#### Description of the task
If a picture appears, leave it out, and reproduce exactly the lines from the start of the listing below through the one bearing "The width and".

--- Dataset records ---

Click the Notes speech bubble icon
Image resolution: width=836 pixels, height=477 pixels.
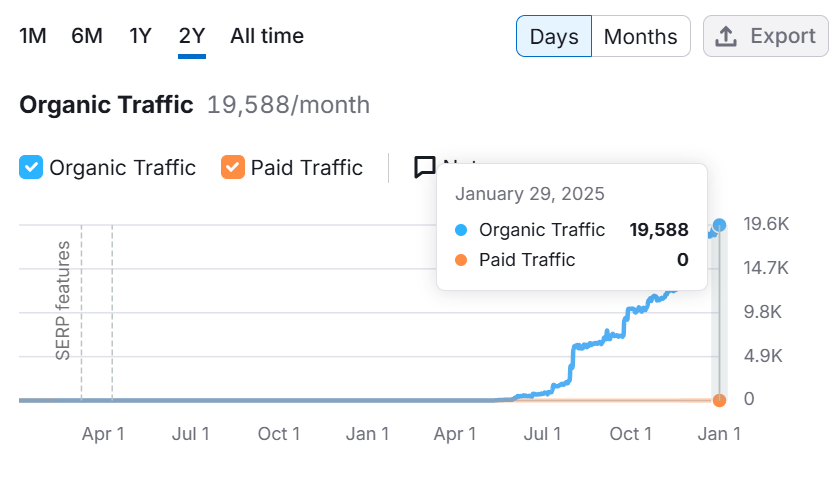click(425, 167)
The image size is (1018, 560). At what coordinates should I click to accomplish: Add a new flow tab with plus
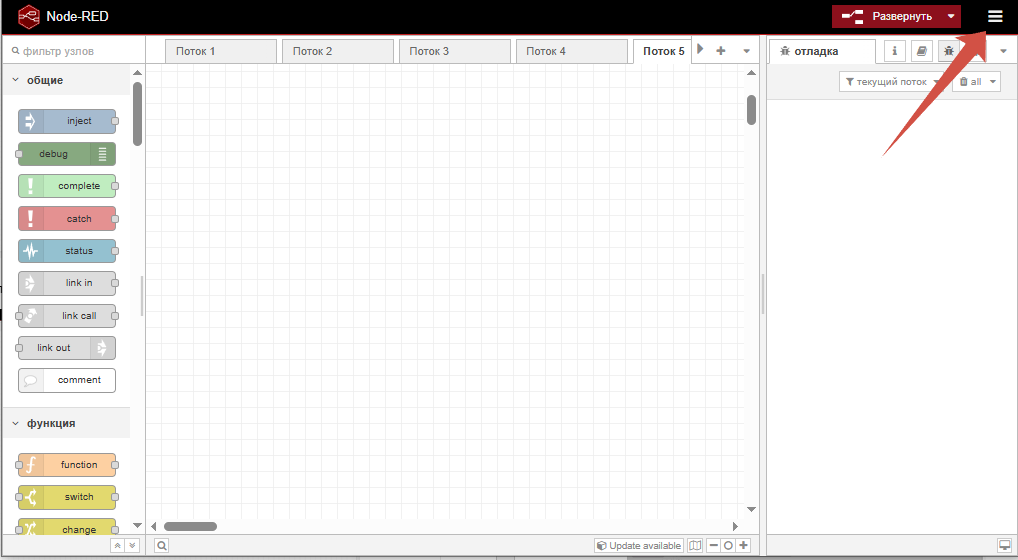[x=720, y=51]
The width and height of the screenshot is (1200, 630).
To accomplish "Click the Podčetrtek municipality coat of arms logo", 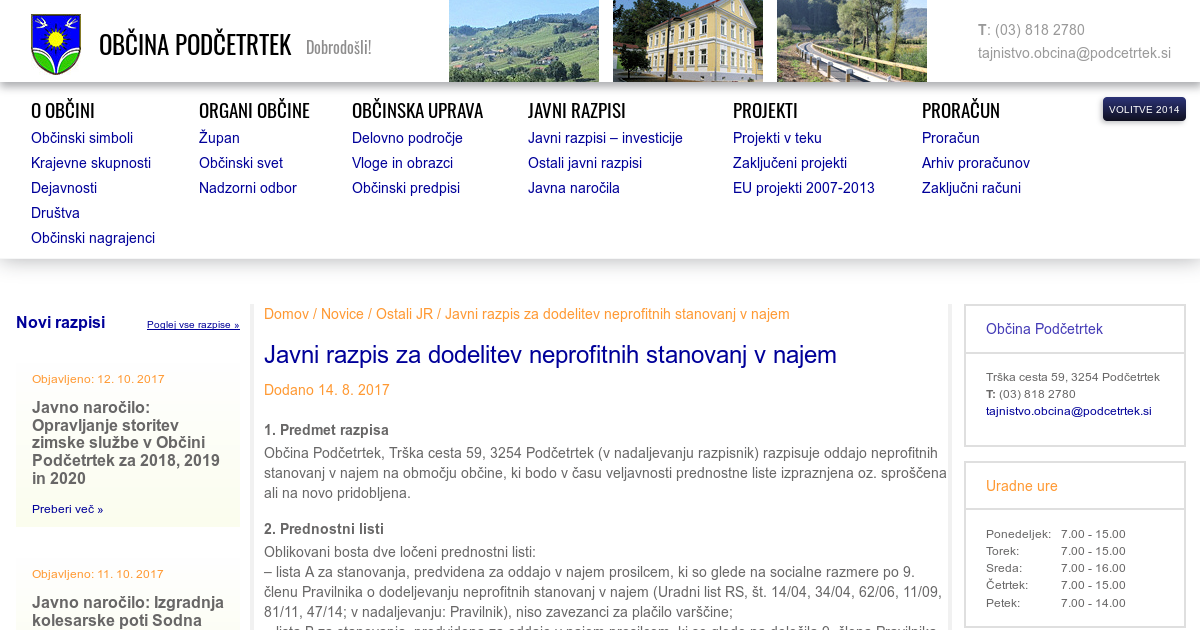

---

#### Answer to this exercise
Click the Notes speech bubble icon
Image resolution: width=836 pixels, height=477 pixels.
click(425, 167)
The image size is (1018, 560). At what coordinates should I click to accomplish: Add a new flow tab with plus
[x=720, y=51]
The width and height of the screenshot is (1200, 630).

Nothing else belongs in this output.